Healthchecks in a Docker Swarm

This is a very geeky post for those who might be Googling for particular details of Linux containerisation technologies. Others please feel free ignore! We were searching for this information online today and couldn’t find it, so I thought I’d post it myself for the benefit of future travellers…

How happy are your containers?

In your Dockerfile, you can specify a HEALTHCHECK: a command that will be run periodically within the container to ascertain whether it seems to be basically happy.

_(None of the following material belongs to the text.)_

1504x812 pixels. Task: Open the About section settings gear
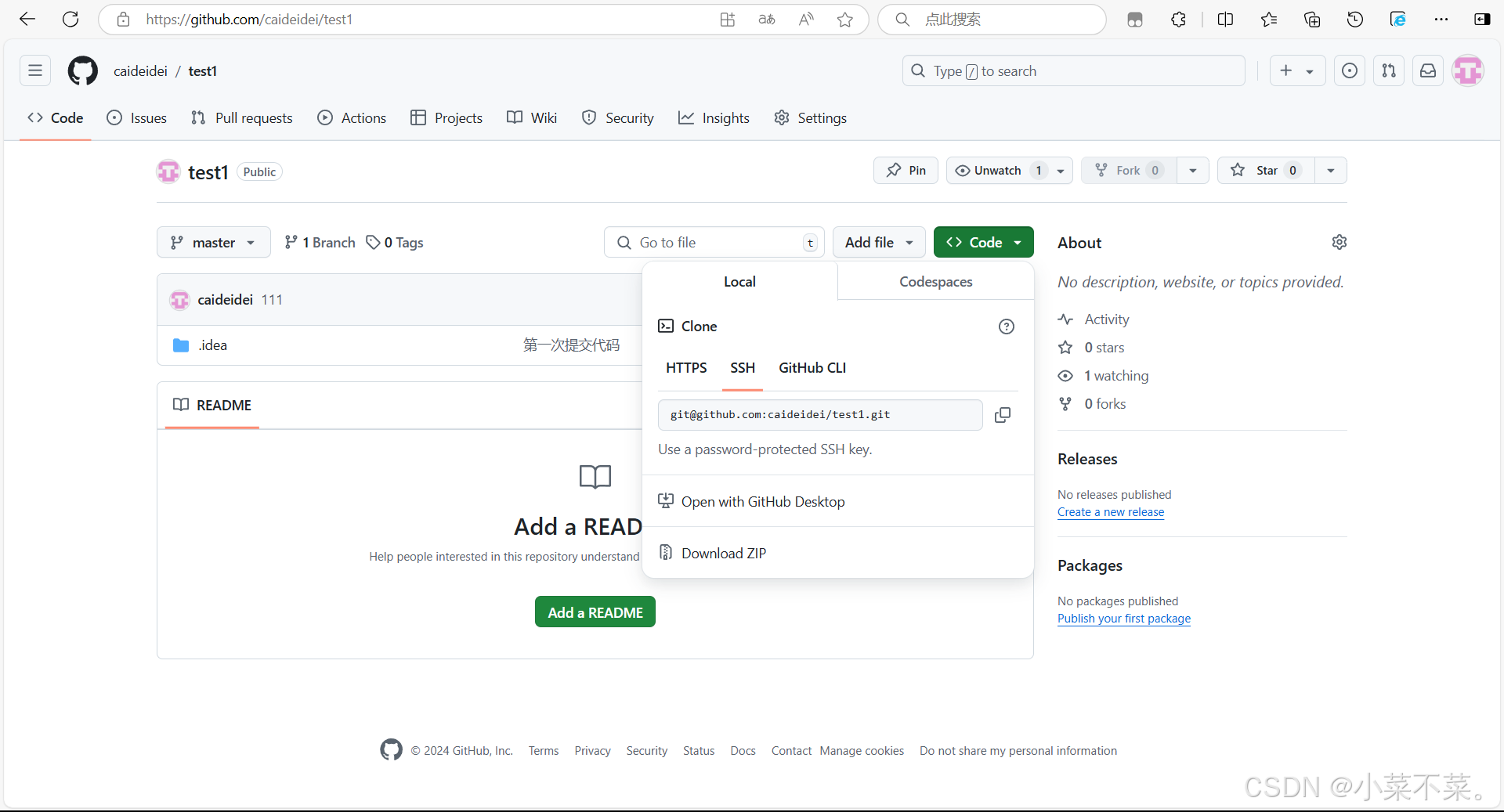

A typical example for a container running a web server might try and retrieve the front page with curl, and exit with an error code if that fails. Something like this, perhaps:

HEALTHCHECK CMD /usr/bin/curl --fail http://localhost/ || exit 1

This will be called periodically by the Docker engine — every 30 seconds, by default — and if you look at your running containers, you can see whether the healthcheck is passing in the ‘STATUS’ field:

$ docker ps
CONTAINER ID   IMAGE           CREATED          STATUS                     NAMES
c9098f4d1933   website:latest  34 minutes ago   Up 33 minutes (healthy)    website_1

Now, you can configure this healthcheck in various ways and examine its state through the command line and other Docker utilities and APIs, but I had always thought that it wasn’t actually used for anything by Docker. But I was wrong.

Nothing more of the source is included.